DATASET EXTRACT:
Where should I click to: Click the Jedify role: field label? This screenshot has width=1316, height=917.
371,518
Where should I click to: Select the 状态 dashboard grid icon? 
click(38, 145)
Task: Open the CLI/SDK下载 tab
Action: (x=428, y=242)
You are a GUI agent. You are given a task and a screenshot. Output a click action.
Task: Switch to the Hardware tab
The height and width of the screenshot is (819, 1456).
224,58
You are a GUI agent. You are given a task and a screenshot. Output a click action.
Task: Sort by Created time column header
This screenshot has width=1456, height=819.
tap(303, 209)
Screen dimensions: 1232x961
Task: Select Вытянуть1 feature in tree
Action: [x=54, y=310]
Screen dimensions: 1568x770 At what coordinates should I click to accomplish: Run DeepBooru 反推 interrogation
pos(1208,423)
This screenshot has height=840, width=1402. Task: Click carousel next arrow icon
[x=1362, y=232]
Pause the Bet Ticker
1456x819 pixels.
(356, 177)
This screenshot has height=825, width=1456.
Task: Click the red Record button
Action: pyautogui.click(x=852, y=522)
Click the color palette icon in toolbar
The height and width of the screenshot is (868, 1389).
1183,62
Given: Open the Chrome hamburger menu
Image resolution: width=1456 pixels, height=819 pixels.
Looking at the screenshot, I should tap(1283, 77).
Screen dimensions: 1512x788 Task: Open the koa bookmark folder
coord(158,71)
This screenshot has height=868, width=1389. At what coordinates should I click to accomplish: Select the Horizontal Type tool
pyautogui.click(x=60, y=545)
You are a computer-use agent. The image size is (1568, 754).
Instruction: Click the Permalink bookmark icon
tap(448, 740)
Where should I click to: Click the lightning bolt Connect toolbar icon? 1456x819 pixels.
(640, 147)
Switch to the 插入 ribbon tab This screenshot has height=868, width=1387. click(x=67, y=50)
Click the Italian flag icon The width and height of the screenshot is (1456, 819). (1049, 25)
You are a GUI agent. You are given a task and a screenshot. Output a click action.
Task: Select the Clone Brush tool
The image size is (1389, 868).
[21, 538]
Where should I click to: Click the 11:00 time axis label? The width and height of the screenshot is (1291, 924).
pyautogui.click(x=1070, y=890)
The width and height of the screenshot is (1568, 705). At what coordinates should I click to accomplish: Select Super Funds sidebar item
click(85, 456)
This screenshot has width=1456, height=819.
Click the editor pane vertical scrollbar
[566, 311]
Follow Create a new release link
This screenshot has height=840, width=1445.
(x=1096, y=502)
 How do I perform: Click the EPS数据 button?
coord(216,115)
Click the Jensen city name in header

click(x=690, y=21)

TASK: Write out word for word only the lines from the start of the entries down to the line with "Switch to the 插入", please, including both ends.

PROBLEM SOLUTION:
Where should I click to: Click the Jedify role: field label? This screenshot has width=1316, height=917.
371,518
Where should I click to: Select the 状态 dashboard grid icon? 
click(38, 145)
Task: Open the CLI/SDK下载 tab
Action: (x=428, y=242)
You are a GUI agent. You are given a task and a screenshot. Output a click action.
Task: Switch to the Hardware tab
The height and width of the screenshot is (819, 1456).
224,58
You are a GUI agent. You are given a task and a screenshot. Output a click action.
Task: Sort by Created time column header
This screenshot has width=1456, height=819.
tap(303, 209)
Screen dimensions: 1232x961
Task: Select Вытянуть1 feature in tree
Action: [x=54, y=310]
Screen dimensions: 1568x770 At what coordinates should I click to accomplish: Run DeepBooru 反推 interrogation
pos(1208,423)
This screenshot has height=840, width=1402. Task: Click carousel next arrow icon
[x=1362, y=232]
Pause the Bet Ticker
1456x819 pixels.
(356, 177)
This screenshot has height=825, width=1456.
Task: Click the red Record button
Action: pyautogui.click(x=852, y=522)
Click the color palette icon in toolbar
The height and width of the screenshot is (868, 1389).
1183,62
Given: Open the Chrome hamburger menu
Image resolution: width=1456 pixels, height=819 pixels.
Looking at the screenshot, I should tap(1283, 77).
Screen dimensions: 1512x788 Task: Open the koa bookmark folder
coord(158,71)
This screenshot has height=868, width=1389. At what coordinates should I click to accomplish: Select the Horizontal Type tool
pyautogui.click(x=60, y=545)
You are a computer-use agent. The image size is (1568, 754).
Instruction: Click the Permalink bookmark icon
tap(448, 740)
Where should I click to: Click the lightning bolt Connect toolbar icon? 1456x819 pixels.
(640, 147)
Switch to the 插入 ribbon tab This screenshot has height=868, width=1387. click(x=67, y=50)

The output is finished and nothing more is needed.